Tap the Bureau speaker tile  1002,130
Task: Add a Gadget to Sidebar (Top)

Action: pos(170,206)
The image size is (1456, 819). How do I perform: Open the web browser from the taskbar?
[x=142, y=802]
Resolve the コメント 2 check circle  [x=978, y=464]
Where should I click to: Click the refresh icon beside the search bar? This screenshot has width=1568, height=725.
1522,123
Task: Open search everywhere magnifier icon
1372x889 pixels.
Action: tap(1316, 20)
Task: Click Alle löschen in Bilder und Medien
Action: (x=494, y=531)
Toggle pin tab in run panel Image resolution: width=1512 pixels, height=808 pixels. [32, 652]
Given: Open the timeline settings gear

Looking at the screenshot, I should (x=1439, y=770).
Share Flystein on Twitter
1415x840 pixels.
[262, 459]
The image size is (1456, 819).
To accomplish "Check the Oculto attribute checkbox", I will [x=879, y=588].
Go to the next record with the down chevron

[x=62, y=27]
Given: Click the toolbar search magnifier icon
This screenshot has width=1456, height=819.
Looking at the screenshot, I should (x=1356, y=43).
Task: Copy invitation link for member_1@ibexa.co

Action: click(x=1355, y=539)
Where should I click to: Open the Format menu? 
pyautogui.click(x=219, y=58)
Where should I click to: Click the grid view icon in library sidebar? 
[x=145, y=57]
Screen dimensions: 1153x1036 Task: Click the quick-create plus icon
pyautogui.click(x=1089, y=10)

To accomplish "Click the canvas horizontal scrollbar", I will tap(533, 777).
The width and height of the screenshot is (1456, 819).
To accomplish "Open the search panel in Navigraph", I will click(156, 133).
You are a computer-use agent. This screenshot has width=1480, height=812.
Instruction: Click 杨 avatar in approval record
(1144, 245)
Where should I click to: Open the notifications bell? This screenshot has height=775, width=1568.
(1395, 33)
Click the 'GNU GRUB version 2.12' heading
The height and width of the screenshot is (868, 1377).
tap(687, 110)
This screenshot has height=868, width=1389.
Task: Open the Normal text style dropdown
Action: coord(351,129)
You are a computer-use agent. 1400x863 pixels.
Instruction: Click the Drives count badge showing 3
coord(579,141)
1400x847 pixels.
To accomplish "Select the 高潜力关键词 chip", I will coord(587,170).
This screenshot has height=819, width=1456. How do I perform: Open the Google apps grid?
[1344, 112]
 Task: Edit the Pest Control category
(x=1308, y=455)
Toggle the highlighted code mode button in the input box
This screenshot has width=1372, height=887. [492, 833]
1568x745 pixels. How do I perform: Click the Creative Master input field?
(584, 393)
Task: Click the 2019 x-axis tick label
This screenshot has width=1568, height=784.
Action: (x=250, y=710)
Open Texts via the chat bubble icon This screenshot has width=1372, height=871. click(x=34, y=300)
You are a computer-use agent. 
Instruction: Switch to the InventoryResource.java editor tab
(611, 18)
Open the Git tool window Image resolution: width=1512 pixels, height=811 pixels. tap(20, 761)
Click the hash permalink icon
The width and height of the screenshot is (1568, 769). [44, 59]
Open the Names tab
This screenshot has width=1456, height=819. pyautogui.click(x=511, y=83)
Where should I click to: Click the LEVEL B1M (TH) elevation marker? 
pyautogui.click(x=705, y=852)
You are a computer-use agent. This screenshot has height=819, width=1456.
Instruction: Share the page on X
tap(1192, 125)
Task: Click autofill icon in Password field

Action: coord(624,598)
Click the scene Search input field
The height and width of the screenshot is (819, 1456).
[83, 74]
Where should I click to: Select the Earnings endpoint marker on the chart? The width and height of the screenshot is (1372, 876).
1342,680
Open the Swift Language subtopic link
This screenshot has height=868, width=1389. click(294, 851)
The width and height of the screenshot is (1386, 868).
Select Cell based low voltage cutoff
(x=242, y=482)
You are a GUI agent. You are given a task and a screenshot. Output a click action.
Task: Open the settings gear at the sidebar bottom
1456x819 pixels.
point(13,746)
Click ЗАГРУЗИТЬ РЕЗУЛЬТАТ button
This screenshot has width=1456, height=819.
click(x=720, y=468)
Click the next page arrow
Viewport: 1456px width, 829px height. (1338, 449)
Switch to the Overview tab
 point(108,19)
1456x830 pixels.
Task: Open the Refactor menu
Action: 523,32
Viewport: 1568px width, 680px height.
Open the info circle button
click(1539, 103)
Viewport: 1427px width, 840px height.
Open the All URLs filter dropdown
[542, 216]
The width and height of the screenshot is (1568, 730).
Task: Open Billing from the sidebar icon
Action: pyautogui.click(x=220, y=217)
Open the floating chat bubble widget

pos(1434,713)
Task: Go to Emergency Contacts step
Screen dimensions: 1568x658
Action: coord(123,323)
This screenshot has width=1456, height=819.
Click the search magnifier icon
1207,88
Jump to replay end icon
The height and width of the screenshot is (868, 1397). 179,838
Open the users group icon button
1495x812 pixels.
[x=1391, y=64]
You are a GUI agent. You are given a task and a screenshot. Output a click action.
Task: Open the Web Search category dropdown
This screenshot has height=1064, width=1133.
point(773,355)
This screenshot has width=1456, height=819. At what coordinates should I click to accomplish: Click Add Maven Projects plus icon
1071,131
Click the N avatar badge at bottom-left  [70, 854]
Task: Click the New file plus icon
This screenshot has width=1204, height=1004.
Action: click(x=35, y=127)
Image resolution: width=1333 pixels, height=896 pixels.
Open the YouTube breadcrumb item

_ _ _ _ _ _ _

▶ WHAT YOU SHOULD DO
In the listing above, find the line with "1456x819 pixels." and the line with "Task: Go to Emergency Contacts step"; output exactly those lines and all lines between them.

▶ REPLY
1456x819 pixels.
point(13,746)
Click ЗАГРУЗИТЬ РЕЗУЛЬТАТ button
This screenshot has width=1456, height=819.
click(x=720, y=468)
Click the next page arrow
Viewport: 1456px width, 829px height. (1338, 449)
Switch to the Overview tab
 point(108,19)
1456x830 pixels.
Task: Open the Refactor menu
Action: 523,32
Viewport: 1568px width, 680px height.
Open the info circle button
click(1539, 103)
Viewport: 1427px width, 840px height.
Open the All URLs filter dropdown
[542, 216]
The width and height of the screenshot is (1568, 730).
Task: Open Billing from the sidebar icon
Action: pyautogui.click(x=220, y=217)
Open the floating chat bubble widget

pos(1434,713)
Task: Go to Emergency Contacts step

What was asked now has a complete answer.